Background
Using bra-ket notation consider the identity (for integer $r$) :
$$ \sum_{z=1}^\infty |r z \rangle \langle r z | = I \otimes \underbrace{\begin{bmatrix} 0 & 0 & 0 & 0 \\ 0 & 0 & 0 & 0\\ 0 & 0 & \ddots & 0 \\ 0 & 0 &0 & 1 \end{bmatrix}}_{\dim r} $$
with $I$ begin the identity matrix. Multiplying an arbitrary constant $a_r$ both sides:
$$ \sum_{z=1}^\infty a_r |r z \rangle \langle r z | = I \otimes \underbrace{\begin{bmatrix} 0 & 0 & 0 & 0 \\ 0 & 0 & 0 & 0\\ 0 & 0 & \ddots & 0 \\ 0 & 0 &0 & a_r \end{bmatrix}}_{\dim r} $$
Now, summing over $r$:
$$ \sum_{r = 1}^\infty \sum_{z=1}^\infty a_r |r z \rangle \langle r z | dz = I \otimes \sum_{r = 1}^\infty \underbrace{\begin{bmatrix} 0 & 0 & 0 & 0 \\ 0 & 0 & 0 & 0\\ 0 & 0 & \ddots & 0 \\ 0 & 0 &0 & a_r \end{bmatrix}}_{\dim r} $$
Let us explicitly handle the R.H.S:
$$ \begin{bmatrix} a_1 & 0 & 0 & 0 \\ 0 & a_1 & 0 & 0\\ 0 & 0 & \ddots & 0 \\ 0 & 0 &0 & a_1 \end{bmatrix} + \begin{bmatrix} 0 & 0 & 0 & 0 \\ 0 & a_2 & 0 & 0\\ 0 & 0 & \ddots & 0 \\ 0 & 0 &0 & a_2 \end{bmatrix} + \dots $$
Hence with $b_r = \sum_{i|r} a_i $
$$ \sum_{r=1}^\infty \sum_{z=1}^\infty a_r |r z \rangle \langle r z | = {\begin{bmatrix} b_1 & 0 & 0 & 0 \\ 0 & b_2 & 0 & 0\\ 0 & 0 & b_3 & 0 \\ 0 & 0 &0 & \ddots \end{bmatrix}} = \sum_{l=1} b_l |l \rangle \langle l | $$
Question
Is the above proof correct?
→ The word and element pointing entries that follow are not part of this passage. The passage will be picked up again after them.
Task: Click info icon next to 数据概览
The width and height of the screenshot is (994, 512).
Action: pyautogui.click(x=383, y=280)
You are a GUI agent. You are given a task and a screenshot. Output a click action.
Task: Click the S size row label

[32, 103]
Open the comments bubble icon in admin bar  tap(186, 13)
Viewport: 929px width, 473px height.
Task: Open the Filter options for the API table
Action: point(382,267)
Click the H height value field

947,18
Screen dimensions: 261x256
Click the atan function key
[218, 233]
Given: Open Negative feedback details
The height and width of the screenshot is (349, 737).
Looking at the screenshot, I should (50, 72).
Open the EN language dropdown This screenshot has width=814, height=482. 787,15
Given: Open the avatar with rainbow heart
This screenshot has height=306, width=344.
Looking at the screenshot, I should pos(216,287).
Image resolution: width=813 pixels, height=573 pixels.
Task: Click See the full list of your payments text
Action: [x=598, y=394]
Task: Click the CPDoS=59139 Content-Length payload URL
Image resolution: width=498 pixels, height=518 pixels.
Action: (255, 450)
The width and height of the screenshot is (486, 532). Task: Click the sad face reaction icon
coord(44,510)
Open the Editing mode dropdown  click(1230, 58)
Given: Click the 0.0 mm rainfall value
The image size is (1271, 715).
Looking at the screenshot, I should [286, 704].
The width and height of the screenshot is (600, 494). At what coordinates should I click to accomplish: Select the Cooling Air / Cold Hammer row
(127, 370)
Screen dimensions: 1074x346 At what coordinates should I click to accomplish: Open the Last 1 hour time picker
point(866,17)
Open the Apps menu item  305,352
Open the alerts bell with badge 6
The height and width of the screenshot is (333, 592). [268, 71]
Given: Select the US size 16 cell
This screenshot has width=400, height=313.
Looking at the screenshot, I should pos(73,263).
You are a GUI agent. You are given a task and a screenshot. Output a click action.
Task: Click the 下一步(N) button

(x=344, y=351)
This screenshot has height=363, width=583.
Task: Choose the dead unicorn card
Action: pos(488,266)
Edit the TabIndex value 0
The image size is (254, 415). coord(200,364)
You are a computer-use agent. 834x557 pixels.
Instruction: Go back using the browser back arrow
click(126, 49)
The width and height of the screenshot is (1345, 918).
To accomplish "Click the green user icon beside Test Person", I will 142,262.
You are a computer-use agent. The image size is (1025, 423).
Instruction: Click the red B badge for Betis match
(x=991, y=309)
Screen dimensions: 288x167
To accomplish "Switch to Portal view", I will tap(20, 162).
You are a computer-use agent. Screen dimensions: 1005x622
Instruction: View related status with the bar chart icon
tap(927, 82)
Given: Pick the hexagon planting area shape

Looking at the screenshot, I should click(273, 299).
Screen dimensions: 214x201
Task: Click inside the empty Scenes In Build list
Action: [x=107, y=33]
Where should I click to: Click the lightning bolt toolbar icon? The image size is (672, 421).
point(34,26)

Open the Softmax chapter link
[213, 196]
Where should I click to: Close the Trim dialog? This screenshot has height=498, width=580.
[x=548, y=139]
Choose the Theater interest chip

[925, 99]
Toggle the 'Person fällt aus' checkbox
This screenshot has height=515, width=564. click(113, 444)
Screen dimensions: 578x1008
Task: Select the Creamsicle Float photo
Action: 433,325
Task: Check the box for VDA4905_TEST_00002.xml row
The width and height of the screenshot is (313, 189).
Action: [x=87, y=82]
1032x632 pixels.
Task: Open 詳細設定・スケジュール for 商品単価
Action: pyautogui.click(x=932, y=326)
With $b_r = \sum_{i|r} a_i$:
$$ \sum_{r=1}^\infty \sum_{z=1}^\infty a_r |r z \rangle \langle r z | = \sum_{l=1} b_l |l \rangle \langle l | $$
Is there a continuum limit of this formula? Does $ \sum_{z=1}^\infty |r z \rangle \langle r z |$ have a continuum analog?